Harris County's program is separate from the Harvey recovery aid program operated by the City of Houston. However, the city also has an active contract with ICF for outreach and intake.
In Houston, the city's latest pipeline report from November 29 shows 84 individuals have received aid from the city's Homeowner Assistance Program.
In the accompanying video we refer to ICF as a private company, meaning they are not a governmental agency. ICF is a publicly traded company.
ICF International's full statement below:
"We stand by our work in Harris County. Our priority is, and has always been, to help Harris County residents get back on their feet and on the path to recovery. When ICF partners with communities following a disaster, we are completely focused on ensuring recovery work is done in a way that makes the community more resilient to the next natural disaster.
It is important to note that ICF is directly responsible for outreach, intake and the initial application submission process, which accounts for less than a third of what is a multistep, complex process. What happens after we submit applications is managed by the County and its other subcontractors.

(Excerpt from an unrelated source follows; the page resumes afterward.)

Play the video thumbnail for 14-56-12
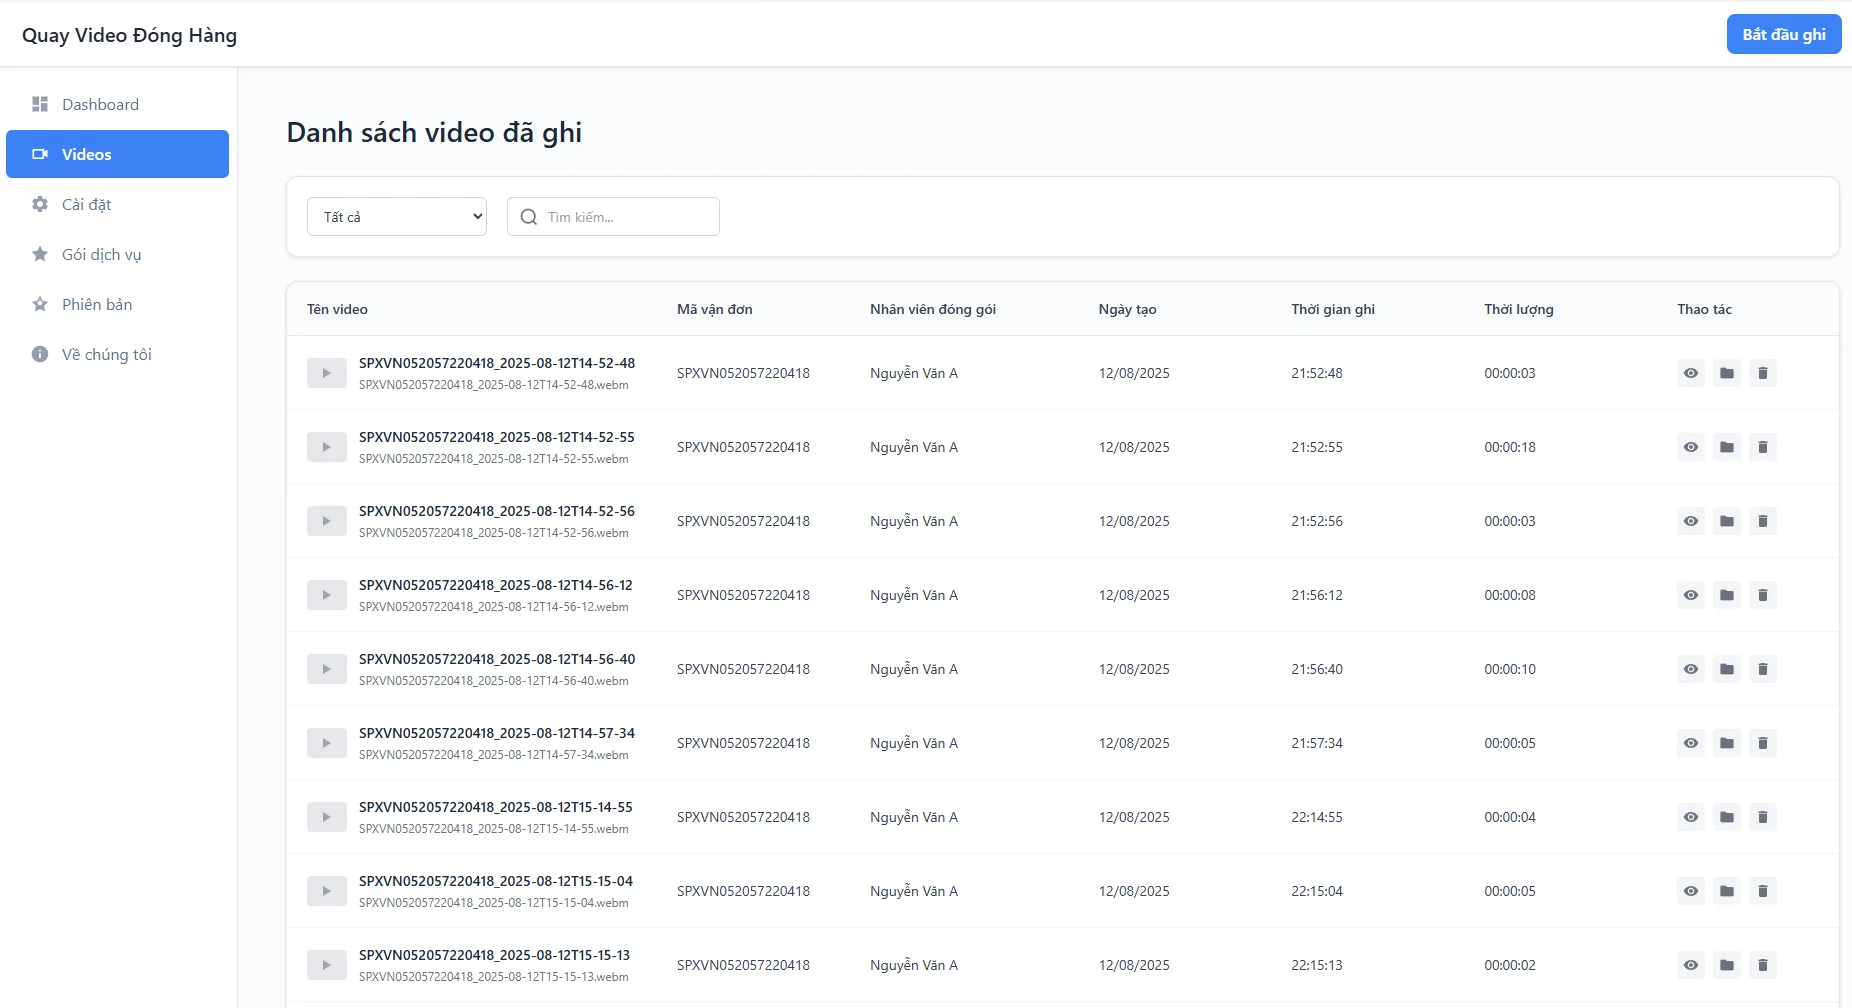Viewport: 1852px width, 1008px height. 327,595
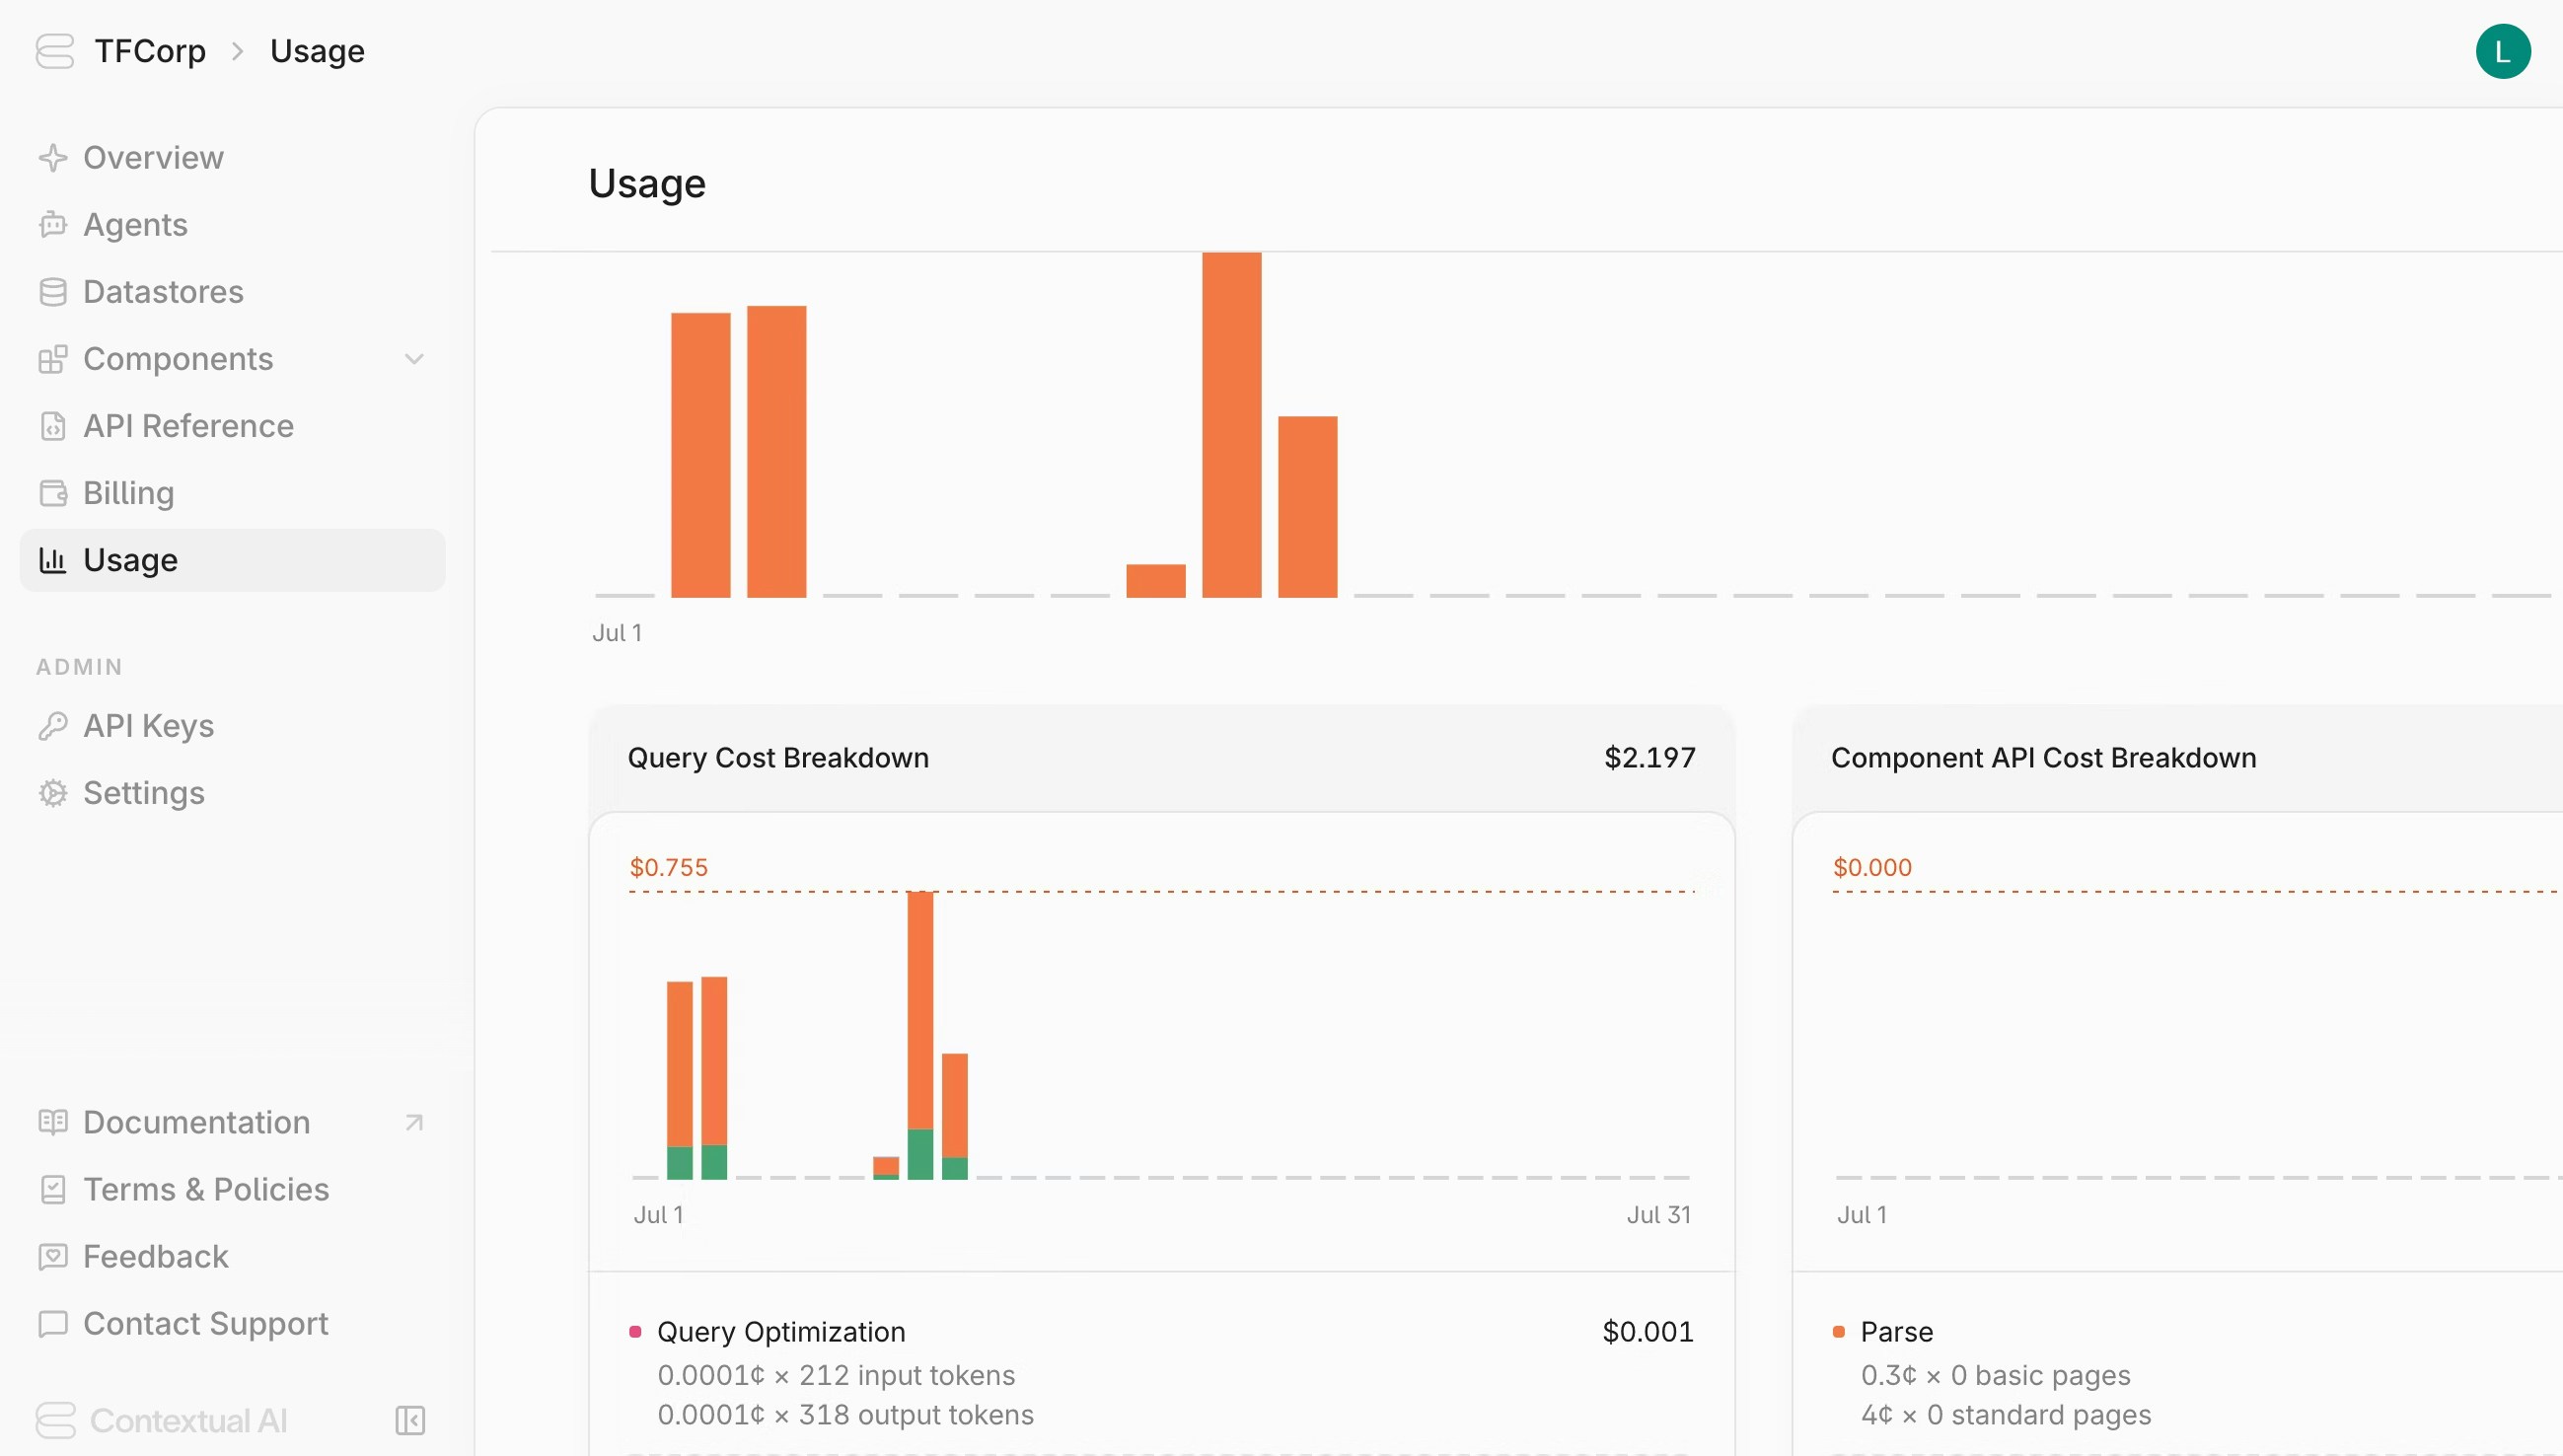The height and width of the screenshot is (1456, 2563).
Task: Click the Agents robot icon
Action: (x=53, y=225)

We have provided help to over 17,229 potential applicants, initiated intake for 8,476 households and submitted over 800 full applications. In each of these areas, we delivered. Each metric is ahead or on par with expectations, and metrics were accelerating rapidly.
We understand that there are elements of the program - mostly outside of our limited scope - that could help things move faster for county residents. We worked diligently with the County to recommend those elements, but ultimately the County opted to move in their own direction instead.
We will fully support the County during this transition and take whatever steps we can to ensure the best outcomes for residents."